**EXERCISE BRIEF**
Write the records out once more, exactly as they are given.

**DATA PROVIDED**
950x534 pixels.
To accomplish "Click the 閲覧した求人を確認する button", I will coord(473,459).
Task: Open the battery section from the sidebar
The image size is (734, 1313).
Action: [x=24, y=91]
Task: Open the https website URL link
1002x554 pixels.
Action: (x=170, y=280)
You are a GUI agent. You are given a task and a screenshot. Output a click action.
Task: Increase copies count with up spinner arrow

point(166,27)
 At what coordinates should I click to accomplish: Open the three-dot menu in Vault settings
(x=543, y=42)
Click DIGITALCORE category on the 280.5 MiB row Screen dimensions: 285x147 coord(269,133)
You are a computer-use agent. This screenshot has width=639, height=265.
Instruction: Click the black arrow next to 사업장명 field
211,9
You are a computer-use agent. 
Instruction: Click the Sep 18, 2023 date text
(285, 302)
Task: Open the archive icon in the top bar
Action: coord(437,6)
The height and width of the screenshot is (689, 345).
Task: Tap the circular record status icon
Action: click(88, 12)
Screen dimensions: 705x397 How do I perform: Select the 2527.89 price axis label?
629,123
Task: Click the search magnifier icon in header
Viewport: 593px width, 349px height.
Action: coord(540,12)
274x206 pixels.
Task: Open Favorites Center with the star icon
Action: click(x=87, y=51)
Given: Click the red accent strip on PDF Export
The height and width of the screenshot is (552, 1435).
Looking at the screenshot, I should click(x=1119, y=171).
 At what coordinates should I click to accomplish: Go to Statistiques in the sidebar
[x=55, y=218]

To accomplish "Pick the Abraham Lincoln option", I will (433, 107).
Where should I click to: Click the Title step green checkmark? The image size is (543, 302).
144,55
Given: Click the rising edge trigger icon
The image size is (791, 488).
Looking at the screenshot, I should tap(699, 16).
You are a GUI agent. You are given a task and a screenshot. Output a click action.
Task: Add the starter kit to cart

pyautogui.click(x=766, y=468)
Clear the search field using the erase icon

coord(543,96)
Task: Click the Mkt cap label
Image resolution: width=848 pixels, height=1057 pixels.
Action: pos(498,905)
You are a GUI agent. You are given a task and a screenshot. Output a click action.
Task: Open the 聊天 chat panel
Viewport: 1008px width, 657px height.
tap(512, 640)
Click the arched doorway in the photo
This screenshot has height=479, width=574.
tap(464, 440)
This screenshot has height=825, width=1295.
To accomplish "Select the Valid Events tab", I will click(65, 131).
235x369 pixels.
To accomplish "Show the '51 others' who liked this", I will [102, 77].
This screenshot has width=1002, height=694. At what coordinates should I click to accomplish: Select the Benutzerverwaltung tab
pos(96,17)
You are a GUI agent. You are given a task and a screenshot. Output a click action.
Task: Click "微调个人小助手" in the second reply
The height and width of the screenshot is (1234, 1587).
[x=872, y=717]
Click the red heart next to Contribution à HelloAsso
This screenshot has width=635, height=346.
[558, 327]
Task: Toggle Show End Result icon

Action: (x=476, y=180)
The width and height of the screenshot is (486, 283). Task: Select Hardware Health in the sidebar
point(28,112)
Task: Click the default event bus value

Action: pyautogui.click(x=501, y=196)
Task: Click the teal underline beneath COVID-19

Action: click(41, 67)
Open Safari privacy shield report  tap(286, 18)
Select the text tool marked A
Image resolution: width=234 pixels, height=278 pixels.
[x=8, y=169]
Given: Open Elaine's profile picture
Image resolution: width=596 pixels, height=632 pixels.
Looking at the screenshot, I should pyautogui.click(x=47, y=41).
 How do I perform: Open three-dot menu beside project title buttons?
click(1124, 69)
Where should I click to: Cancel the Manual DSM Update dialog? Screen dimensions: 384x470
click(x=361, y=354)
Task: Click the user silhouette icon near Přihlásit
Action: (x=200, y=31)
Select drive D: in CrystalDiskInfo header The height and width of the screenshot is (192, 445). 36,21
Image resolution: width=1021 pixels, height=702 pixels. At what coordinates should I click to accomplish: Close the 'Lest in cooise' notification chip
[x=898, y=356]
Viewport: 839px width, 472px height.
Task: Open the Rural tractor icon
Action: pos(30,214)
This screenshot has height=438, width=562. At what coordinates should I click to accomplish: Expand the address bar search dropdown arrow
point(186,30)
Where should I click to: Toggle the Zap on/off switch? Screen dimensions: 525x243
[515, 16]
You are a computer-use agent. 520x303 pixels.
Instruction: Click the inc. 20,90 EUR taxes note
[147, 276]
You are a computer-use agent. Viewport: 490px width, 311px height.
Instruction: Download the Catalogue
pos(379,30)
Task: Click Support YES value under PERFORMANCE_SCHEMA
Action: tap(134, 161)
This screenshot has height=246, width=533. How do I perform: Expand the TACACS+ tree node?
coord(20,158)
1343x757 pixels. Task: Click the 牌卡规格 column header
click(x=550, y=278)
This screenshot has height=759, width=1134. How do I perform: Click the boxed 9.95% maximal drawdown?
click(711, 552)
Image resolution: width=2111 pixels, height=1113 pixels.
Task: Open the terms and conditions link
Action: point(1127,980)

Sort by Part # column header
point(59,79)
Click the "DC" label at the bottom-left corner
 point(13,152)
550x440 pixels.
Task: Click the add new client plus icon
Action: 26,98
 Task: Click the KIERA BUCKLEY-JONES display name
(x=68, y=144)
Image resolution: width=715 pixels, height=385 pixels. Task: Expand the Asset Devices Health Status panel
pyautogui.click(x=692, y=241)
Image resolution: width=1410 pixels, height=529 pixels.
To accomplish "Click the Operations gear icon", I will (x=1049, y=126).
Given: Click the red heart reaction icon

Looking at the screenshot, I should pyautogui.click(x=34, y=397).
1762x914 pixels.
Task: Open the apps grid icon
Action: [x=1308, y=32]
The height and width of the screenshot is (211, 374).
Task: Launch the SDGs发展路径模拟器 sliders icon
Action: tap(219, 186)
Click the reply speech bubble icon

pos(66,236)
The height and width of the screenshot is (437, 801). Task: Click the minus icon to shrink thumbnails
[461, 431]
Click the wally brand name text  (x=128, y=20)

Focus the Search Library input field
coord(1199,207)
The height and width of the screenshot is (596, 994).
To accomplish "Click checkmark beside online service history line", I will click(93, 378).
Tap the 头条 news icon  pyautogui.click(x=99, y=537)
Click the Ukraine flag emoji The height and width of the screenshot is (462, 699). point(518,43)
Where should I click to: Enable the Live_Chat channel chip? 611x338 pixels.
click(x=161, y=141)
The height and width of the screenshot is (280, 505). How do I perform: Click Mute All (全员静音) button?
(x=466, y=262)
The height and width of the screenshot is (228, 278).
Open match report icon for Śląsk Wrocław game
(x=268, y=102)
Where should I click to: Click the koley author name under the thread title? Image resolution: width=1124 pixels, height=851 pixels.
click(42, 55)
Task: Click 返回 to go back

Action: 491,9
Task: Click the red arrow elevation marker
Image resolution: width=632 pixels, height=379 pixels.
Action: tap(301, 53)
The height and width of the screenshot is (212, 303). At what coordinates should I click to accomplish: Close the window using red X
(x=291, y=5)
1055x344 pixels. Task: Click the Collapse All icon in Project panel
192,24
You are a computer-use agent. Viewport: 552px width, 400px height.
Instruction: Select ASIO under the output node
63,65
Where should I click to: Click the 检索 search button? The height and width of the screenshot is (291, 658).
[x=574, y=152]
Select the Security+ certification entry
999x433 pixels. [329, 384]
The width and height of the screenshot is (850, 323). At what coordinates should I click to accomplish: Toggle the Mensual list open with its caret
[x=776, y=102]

**ANSWER FOR THIS EXERCISE**
950x534 pixels.
To accomplish "Click the 閲覧した求人を確認する button", I will coord(473,459).
Task: Open the battery section from the sidebar
The image size is (734, 1313).
Action: [x=24, y=91]
Task: Open the https website URL link
1002x554 pixels.
Action: (x=170, y=280)
You are a GUI agent. You are given a task and a screenshot. Output a click action.
Task: Increase copies count with up spinner arrow

point(166,27)
 At what coordinates should I click to accomplish: Open the three-dot menu in Vault settings
(x=543, y=42)
Click DIGITALCORE category on the 280.5 MiB row Screen dimensions: 285x147 coord(269,133)
You are a computer-use agent. This screenshot has width=639, height=265.
Instruction: Click the black arrow next to 사업장명 field
211,9
You are a computer-use agent. 
Instruction: Click the Sep 18, 2023 date text
(285, 302)
Task: Open the archive icon in the top bar
Action: coord(437,6)
The height and width of the screenshot is (689, 345).
Task: Tap the circular record status icon
Action: click(88, 12)
Screen dimensions: 705x397 How do I perform: Select the 2527.89 price axis label?
629,123
Task: Click the search magnifier icon in header
Viewport: 593px width, 349px height.
Action: coord(540,12)
274x206 pixels.
Task: Open Favorites Center with the star icon
Action: click(x=87, y=51)
Given: Click the red accent strip on PDF Export
The height and width of the screenshot is (552, 1435).
Looking at the screenshot, I should click(x=1119, y=171).
 At what coordinates should I click to accomplish: Go to Statistiques in the sidebar
[x=55, y=218]

To accomplish "Pick the Abraham Lincoln option", I will (433, 107).
Where should I click to: Click the Title step green checkmark? The image size is (543, 302).
144,55
Given: Click the rising edge trigger icon
The image size is (791, 488).
Looking at the screenshot, I should tap(699, 16).
You are a GUI agent. You are given a task and a screenshot. Output a click action.
Task: Add the starter kit to cart

pyautogui.click(x=766, y=468)
Clear the search field using the erase icon

coord(543,96)
Task: Click the Mkt cap label
Image resolution: width=848 pixels, height=1057 pixels.
Action: pos(498,905)
You are a GUI agent. You are given a task and a screenshot. Output a click action.
Task: Open the 聊天 chat panel
Viewport: 1008px width, 657px height.
tap(512, 640)
Click the arched doorway in the photo
This screenshot has height=479, width=574.
tap(464, 440)
This screenshot has height=825, width=1295.
To accomplish "Select the Valid Events tab", I will click(65, 131).
235x369 pixels.
To accomplish "Show the '51 others' who liked this", I will [102, 77].
This screenshot has width=1002, height=694. At what coordinates should I click to accomplish: Select the Benutzerverwaltung tab
pos(96,17)
You are a GUI agent. You are given a task and a screenshot. Output a click action.
Task: Click "微调个人小助手" in the second reply
The height and width of the screenshot is (1234, 1587).
[x=872, y=717]
Click the red heart next to Contribution à HelloAsso
This screenshot has width=635, height=346.
[558, 327]
Task: Toggle Show End Result icon

Action: (x=476, y=180)
The width and height of the screenshot is (486, 283). Task: Select Hardware Health in the sidebar
point(28,112)
Task: Click the default event bus value

Action: pyautogui.click(x=501, y=196)
Task: Click the teal underline beneath COVID-19

Action: click(41, 67)
Open Safari privacy shield report  tap(286, 18)
Select the text tool marked A
Image resolution: width=234 pixels, height=278 pixels.
[x=8, y=169]
Given: Open Elaine's profile picture
Image resolution: width=596 pixels, height=632 pixels.
Looking at the screenshot, I should pyautogui.click(x=47, y=41).
 How do I perform: Open three-dot menu beside project title buttons?
click(1124, 69)
Where should I click to: Cancel the Manual DSM Update dialog? Screen dimensions: 384x470
click(x=361, y=354)
Task: Click the user silhouette icon near Přihlásit
Action: (x=200, y=31)
Select drive D: in CrystalDiskInfo header The height and width of the screenshot is (192, 445). 36,21
Image resolution: width=1021 pixels, height=702 pixels. At what coordinates should I click to accomplish: Close the 'Lest in cooise' notification chip
[x=898, y=356]
Viewport: 839px width, 472px height.
Task: Open the Rural tractor icon
Action: pos(30,214)
This screenshot has height=438, width=562. At what coordinates should I click to accomplish: Expand the address bar search dropdown arrow
point(186,30)
Where should I click to: Toggle the Zap on/off switch? Screen dimensions: 525x243
[515, 16]
You are a computer-use agent. 520x303 pixels.
Instruction: Click the inc. 20,90 EUR taxes note
[147, 276]
You are a computer-use agent. Viewport: 490px width, 311px height.
Instruction: Download the Catalogue
pos(379,30)
Task: Click Support YES value under PERFORMANCE_SCHEMA
Action: tap(134, 161)
This screenshot has height=246, width=533. How do I perform: Expand the TACACS+ tree node?
coord(20,158)
1343x757 pixels. Task: Click the 牌卡规格 column header
click(x=550, y=278)
This screenshot has height=759, width=1134. How do I perform: Click the boxed 9.95% maximal drawdown?
click(711, 552)
Image resolution: width=2111 pixels, height=1113 pixels.
Task: Open the terms and conditions link
Action: point(1127,980)

Sort by Part # column header
point(59,79)
Click the "DC" label at the bottom-left corner
 point(13,152)
550x440 pixels.
Task: Click the add new client plus icon
Action: 26,98
 Task: Click the KIERA BUCKLEY-JONES display name
(x=68, y=144)
Image resolution: width=715 pixels, height=385 pixels. Task: Expand the Asset Devices Health Status panel
pyautogui.click(x=692, y=241)
Image resolution: width=1410 pixels, height=529 pixels.
To accomplish "Click the Operations gear icon", I will (x=1049, y=126).
Given: Click the red heart reaction icon

Looking at the screenshot, I should pyautogui.click(x=34, y=397).
1762x914 pixels.
Task: Open the apps grid icon
Action: [x=1308, y=32]
The height and width of the screenshot is (211, 374).
Task: Launch the SDGs发展路径模拟器 sliders icon
Action: tap(219, 186)
Click the reply speech bubble icon

pos(66,236)
The height and width of the screenshot is (437, 801). Task: Click the minus icon to shrink thumbnails
[461, 431]
Click the wally brand name text  (x=128, y=20)

Focus the Search Library input field
coord(1199,207)
The height and width of the screenshot is (596, 994).
To accomplish "Click checkmark beside online service history line", I will click(93, 378).
Tap the 头条 news icon  pyautogui.click(x=99, y=537)
Click the Ukraine flag emoji The height and width of the screenshot is (462, 699). point(518,43)
Where should I click to: Enable the Live_Chat channel chip? 611x338 pixels.
click(x=161, y=141)
The height and width of the screenshot is (280, 505). How do I perform: Click Mute All (全员静音) button?
(x=466, y=262)
The height and width of the screenshot is (228, 278).
Open match report icon for Śląsk Wrocław game
(x=268, y=102)
Where should I click to: Click the koley author name under the thread title? Image resolution: width=1124 pixels, height=851 pixels.
click(42, 55)
Task: Click 返回 to go back

Action: 491,9
Task: Click the red arrow elevation marker
Image resolution: width=632 pixels, height=379 pixels.
Action: tap(301, 53)
The height and width of the screenshot is (212, 303). At what coordinates should I click to accomplish: Close the window using red X
(x=291, y=5)
1055x344 pixels. Task: Click the Collapse All icon in Project panel
192,24
You are a computer-use agent. Viewport: 552px width, 400px height.
Instruction: Select ASIO under the output node
63,65
Where should I click to: Click the 检索 search button? The height and width of the screenshot is (291, 658).
[x=574, y=152]
Select the Security+ certification entry
999x433 pixels. [329, 384]
The width and height of the screenshot is (850, 323). At what coordinates should I click to accomplish: Toggle the Mensual list open with its caret
[x=776, y=102]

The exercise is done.